[Saved data entries]

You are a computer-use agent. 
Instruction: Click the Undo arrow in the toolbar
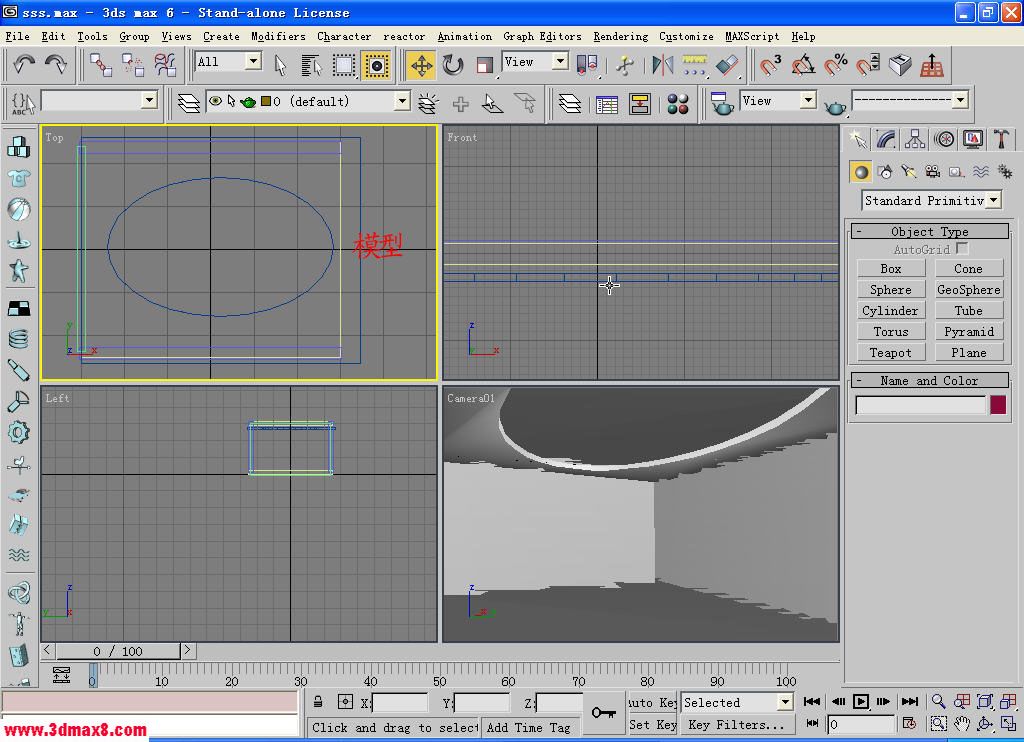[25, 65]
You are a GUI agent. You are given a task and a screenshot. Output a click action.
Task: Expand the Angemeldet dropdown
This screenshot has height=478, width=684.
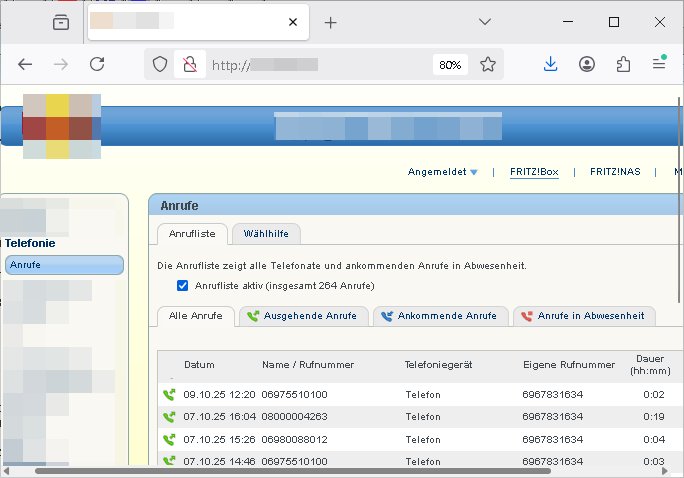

Task to complete
Output every record above exactly as written, but skip the pictures.

The answer
You are a computer-use agent. 
Instruction: Click the Undo arrow in the toolbar
[25, 65]
You are a GUI agent. You are given a task and a screenshot. Output a click action.
Task: Expand the Angemeldet dropdown
This screenshot has height=478, width=684.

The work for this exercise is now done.